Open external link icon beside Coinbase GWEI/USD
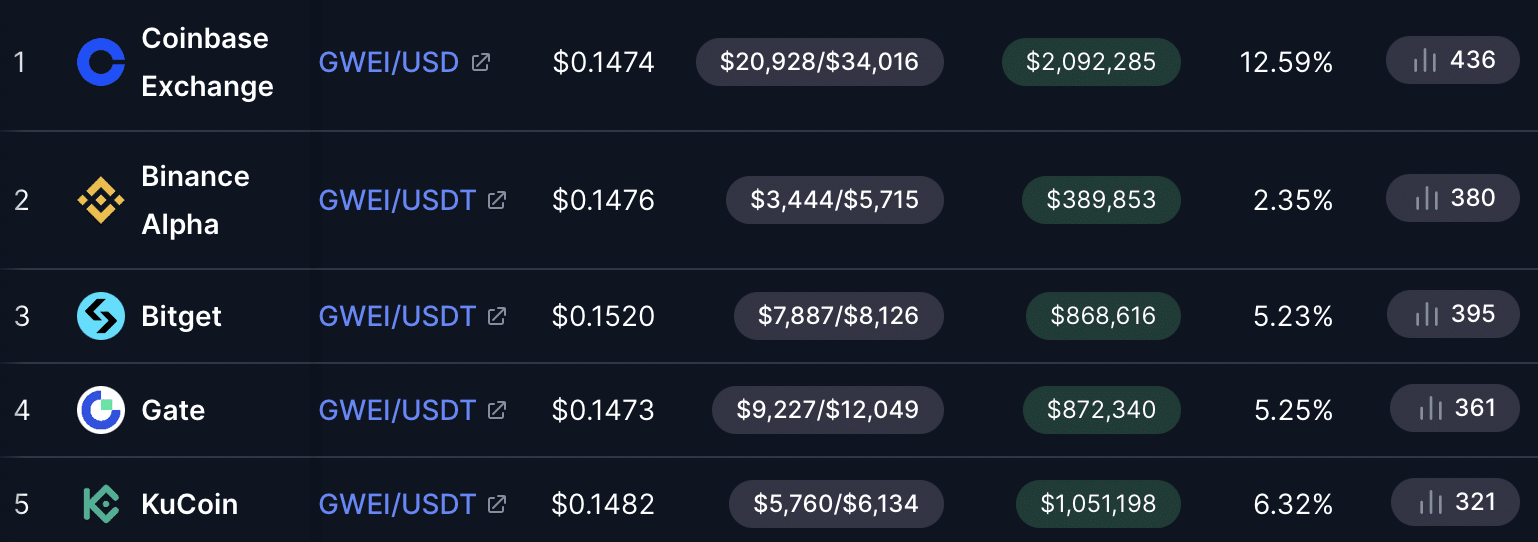Image resolution: width=1538 pixels, height=542 pixels. point(481,63)
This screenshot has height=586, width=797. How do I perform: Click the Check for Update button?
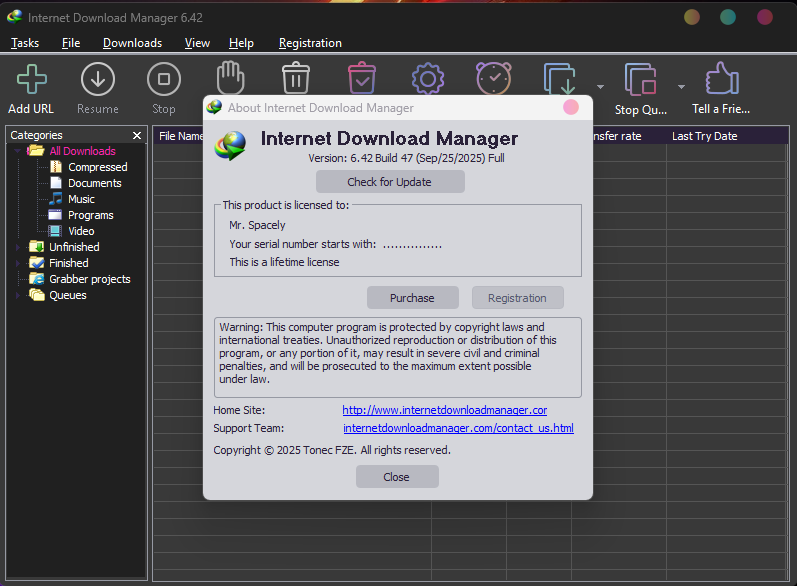[390, 182]
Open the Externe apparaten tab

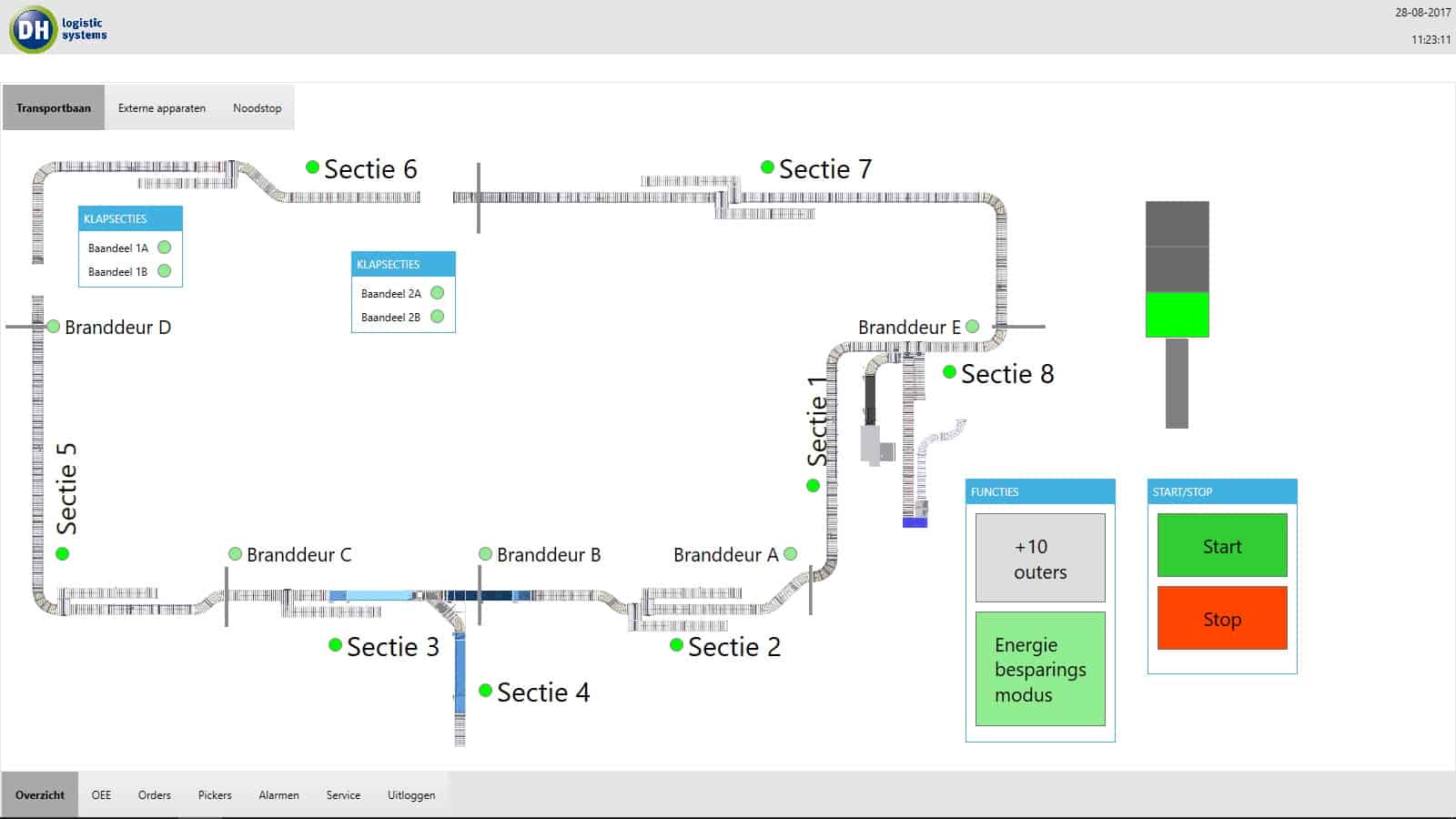point(162,108)
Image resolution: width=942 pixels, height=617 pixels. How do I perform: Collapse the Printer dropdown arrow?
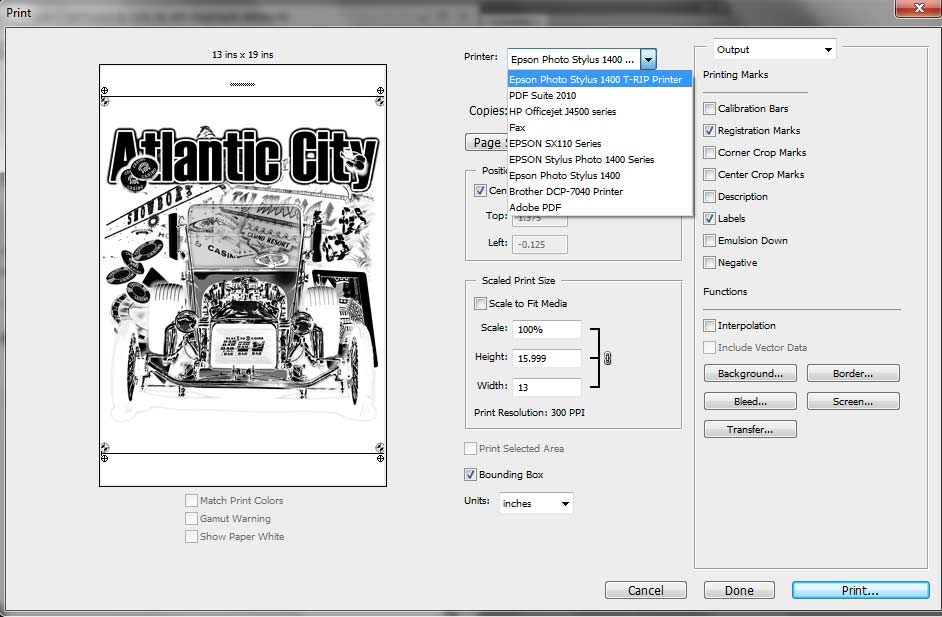click(648, 60)
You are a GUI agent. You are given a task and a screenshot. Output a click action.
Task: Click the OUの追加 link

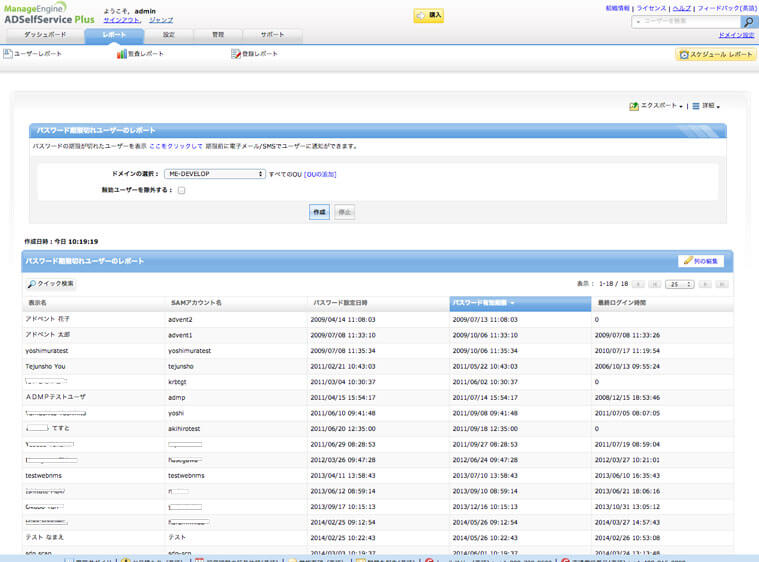click(x=320, y=174)
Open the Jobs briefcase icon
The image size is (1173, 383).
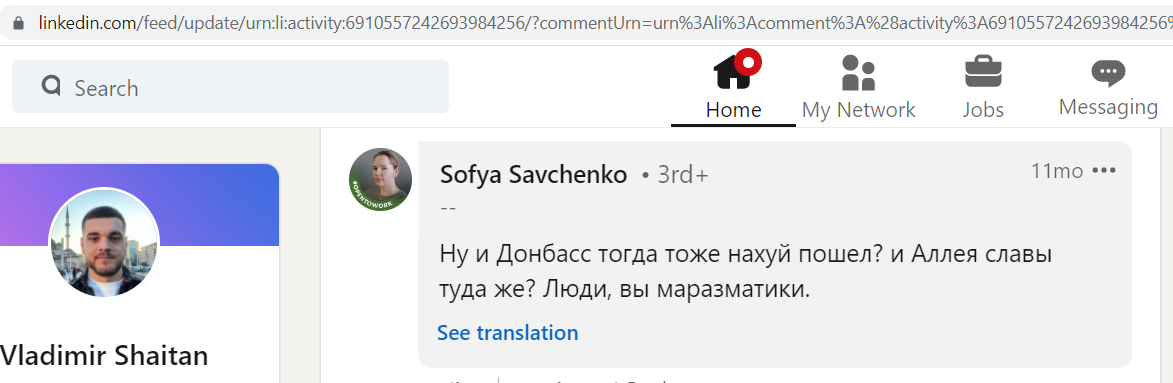(983, 72)
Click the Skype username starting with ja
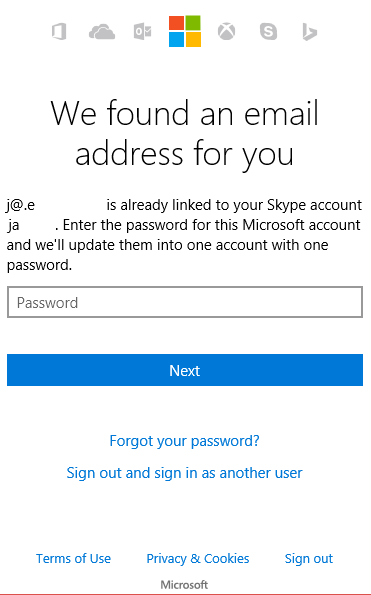371x595 pixels. [13, 225]
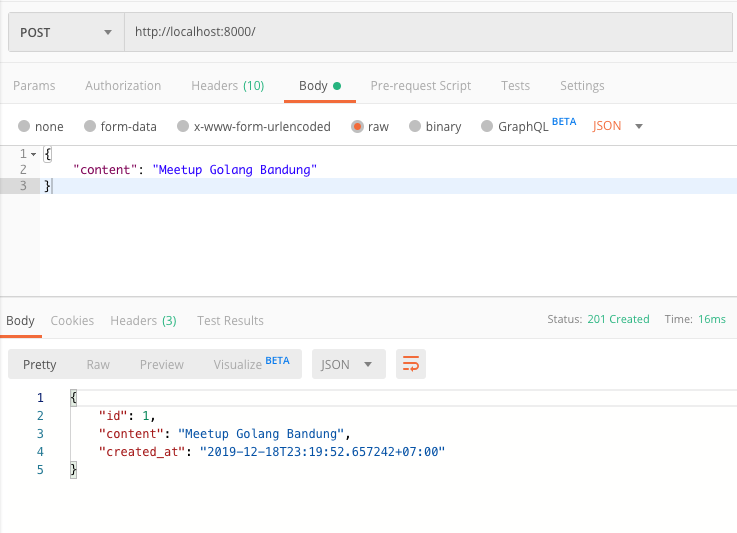Viewport: 737px width, 533px height.
Task: Open the Visualize BETA response view
Action: tap(250, 364)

::::::

### Directions:
Format every line of the items above as a Markdown table with the columns No. and Line. Number the rows in order, omit blank lines, and leave the pictures out.

### Problem solution:
| No. | Line |
|---|---|
| 1 | Open external link icon beside Coinbase GWEI/USD |
| 2 | Image resolution: width=1538 pixels, height=542 pixels. point(481,63) |
| 3 | This screenshot has height=586, width=797. How do I perform: Click the Check for Update button? |
| 4 | [390, 182] |
| 5 | Open the Externe apparaten tab |
| 6 | point(162,108) |
| 7 | Image resolution: width=942 pixels, height=617 pixels. How do I perform: Collapse the Printer dropdown arrow? |
| 8 | click(648, 60) |
| 9 | You are a GUI agent. You are given a task and a screenshot. Output a click action. |
| 10 | Task: Click the OUの追加 link |
| 11 | click(x=320, y=174) |
| 12 | Open the Jobs briefcase icon |
| 13 | The image size is (1173, 383). |
| 14 | (983, 72) |
| 15 | Click the Skype username starting with ja |
| 16 | 371x595 pixels. [13, 225] |
| 17 | Viewport: 737px width, 533px height. |
| 18 | Task: Open the Visualize BETA response view |
| 19 | Action: tap(250, 364) |